Items from a data source
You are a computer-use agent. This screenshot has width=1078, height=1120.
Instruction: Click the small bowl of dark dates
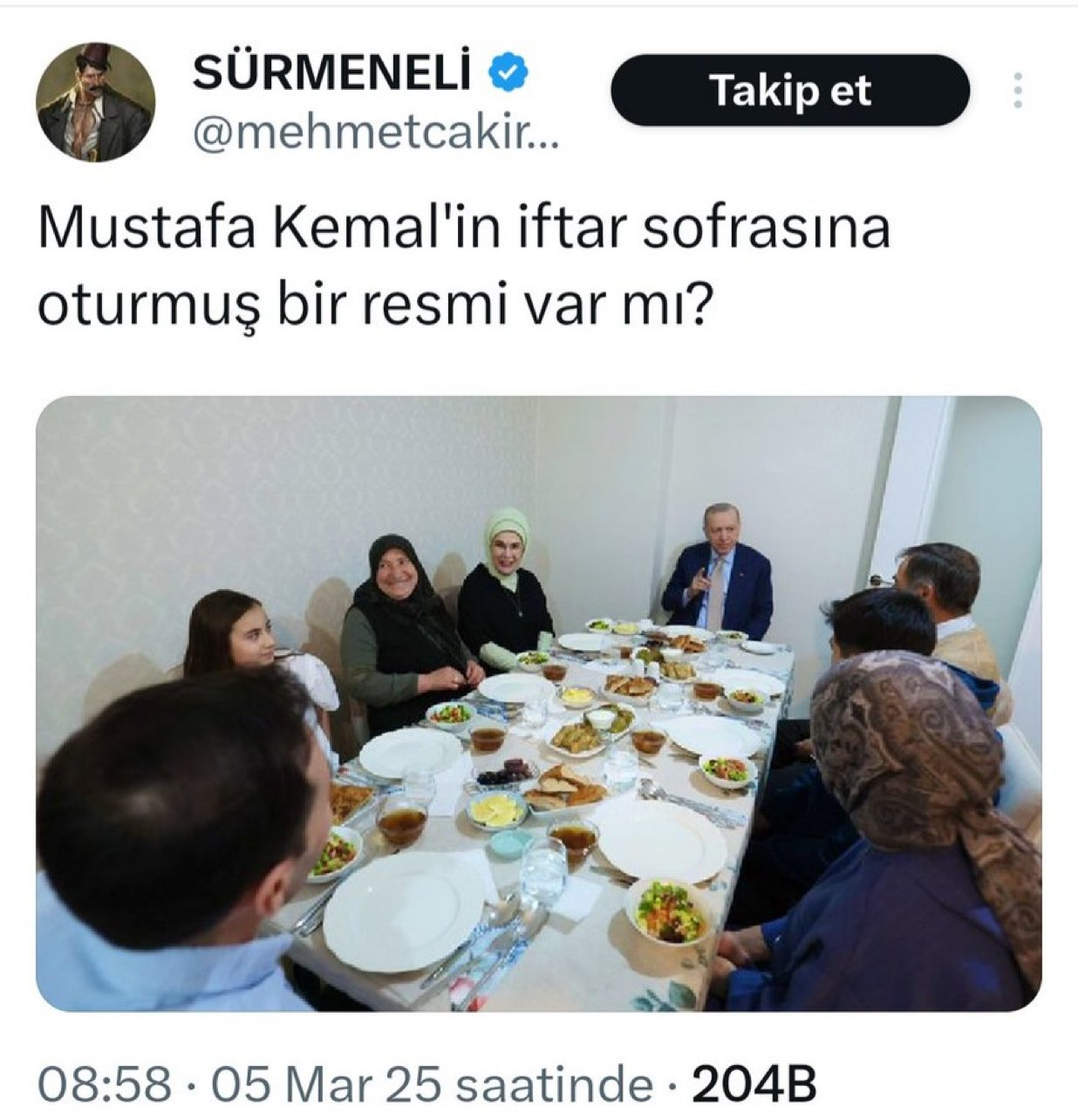tap(504, 773)
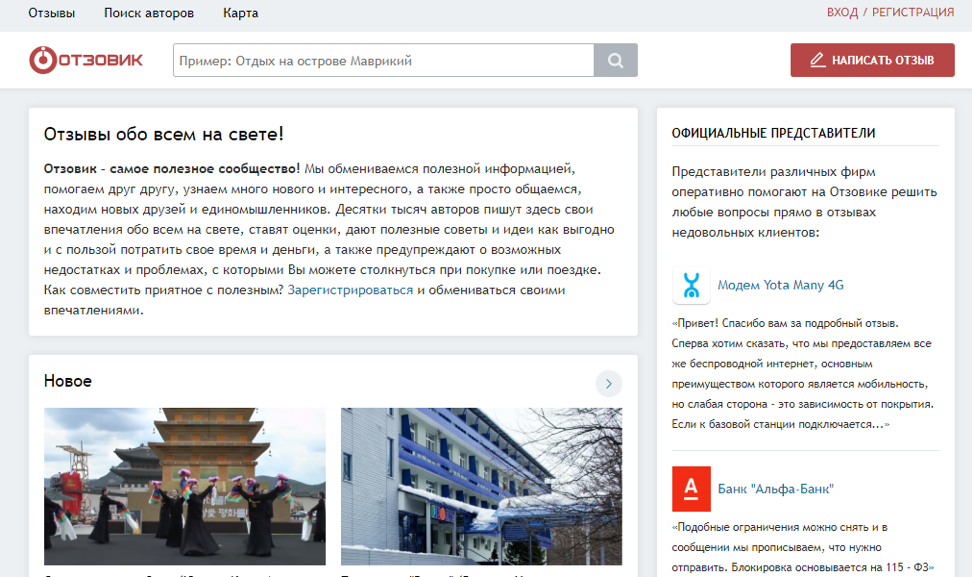Click the red Альфа-Банк logo icon
Screen dimensions: 972x577
click(691, 489)
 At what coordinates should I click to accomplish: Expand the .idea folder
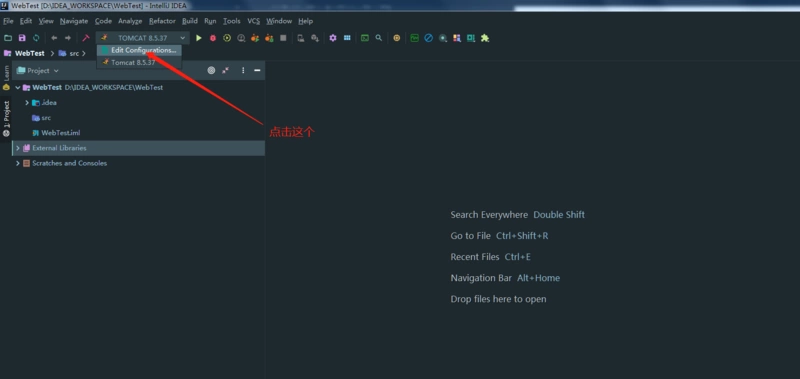click(27, 103)
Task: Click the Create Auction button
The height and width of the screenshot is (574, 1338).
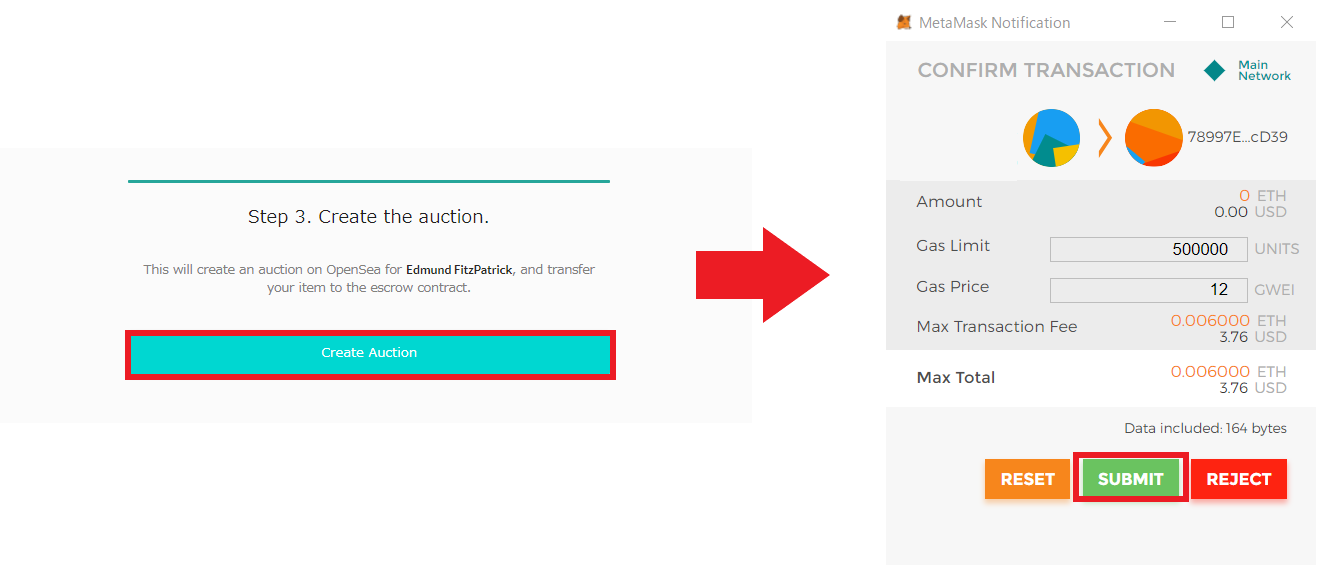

WORK TO BE COMPLETED -> Search the entries above for the string "width", and report each line where it occurs.

TASK SOLUTION ->
You are a computer-use agent. This screenshot has width=1078, height=1120.
The height and width of the screenshot is (574, 1338).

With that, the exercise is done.